MOBILE, Ala. (WKRG) — This past August, the financial analysis company Wallethub offered up a survey of the best and worst community colleges in the country. Bishop State in Mobile came in 692 our of 698 colleges profiled. That had the school’s administration immediately pushing back.
“It was very upsetting to me—to the administration, faculty, and staff here at Bishop,” said President Reginald Sykes.
Sykes says Wallethub must not have done their homework when it comes to finding out what Bishop is doing to further workforce development along the Gulf Coast, including several programs designed to land people jobs.
“With workforce training, our career tech program, a student can come here and learn a skill and go to work,” he said.
Those programs include courses like the one at Bishop State’s campus on Dauphin Island Parkway. It’s a partnership with Alabama Power that started last year that has already landed lineman jobs for students.
“That’s correct,” said program director Greg Rudolph. “We had 23 in the first class. They all got jobs in the industry.”
The community college has also built one of the largest welding programs on the Gulf coast–a partnership with Ingalls Shipbuilding.
“With Austal here, with Ingalls down the street, the opportunities are great here for a young person or even an older person to come back and get some skills and find a very thriving career here,” said Dr. Andrea Agnew, Associate Dean of Instruction at Bishop.

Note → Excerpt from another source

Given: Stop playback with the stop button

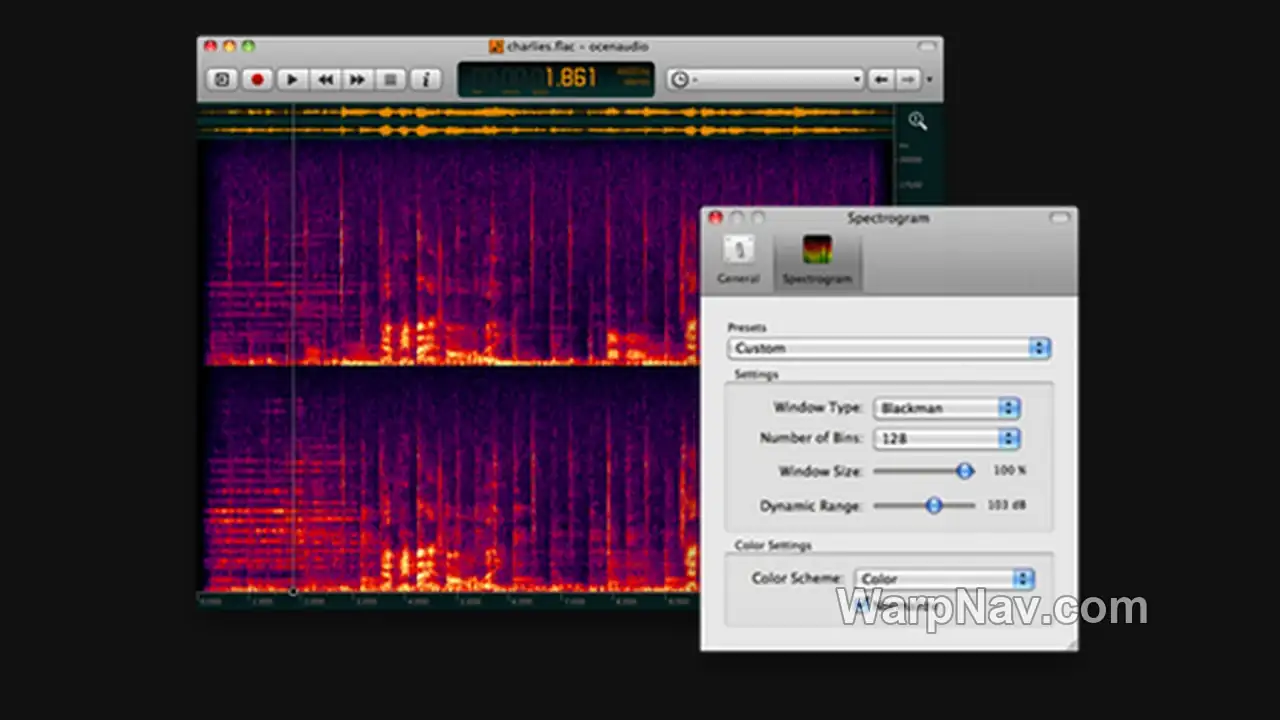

The welding program has been a mainstay at Bishop for years along with another program many may not know about. Its truck driving program has been in place since 1988, now with the recent addition of a driving simulator.

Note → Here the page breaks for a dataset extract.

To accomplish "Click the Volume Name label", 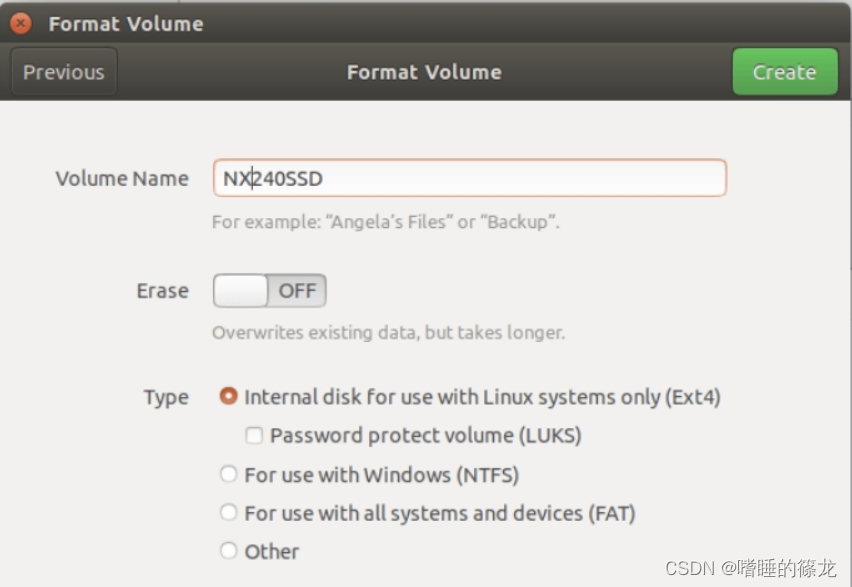I will click(122, 179).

“We’ve grown this program to one of the biggest truck driving programs in the state of Alabama,” said program director Brad Wallace. “We’ve had lots of students. We do a class every eight weeks.”
And all of these programs are designed to fill the need for skilled employees–a need that is assessed each year.
“One of the things that we do annually is evaluate our programs—we look at the successes of the services that we provide, not only for our students but for the community as a whole,” said Claude Bumpers, the Director of Institutional Research.
Soon, Bishop State will launch another workforce initiative–a new advanced manufacturing facility.
“So it’s going to house several different programs–electronic engineering, electrical programs, also process technology programs, CNC and machine tool programs, robotics and a number of other programs related to those,” said David Felton, the school’s Dean of Workforce and Economic Development.
The advanced manufacturing facility should be completed in about a year.